++++ Entries shown
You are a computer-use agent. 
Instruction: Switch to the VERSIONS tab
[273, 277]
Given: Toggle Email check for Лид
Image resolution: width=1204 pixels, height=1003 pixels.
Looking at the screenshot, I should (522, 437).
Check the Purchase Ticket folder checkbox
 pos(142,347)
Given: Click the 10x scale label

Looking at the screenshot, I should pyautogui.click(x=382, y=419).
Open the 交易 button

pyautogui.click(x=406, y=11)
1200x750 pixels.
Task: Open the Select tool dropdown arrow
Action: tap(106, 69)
++++++++
Exactly the lines from the one containing "Given: Click the 10x scale label" through the final line of the records above are needed, copied word for word.

- [Written answer]
Given: Click the 10x scale label

Looking at the screenshot, I should pyautogui.click(x=382, y=419).
Open the 交易 button

pyautogui.click(x=406, y=11)
1200x750 pixels.
Task: Open the Select tool dropdown arrow
Action: tap(106, 69)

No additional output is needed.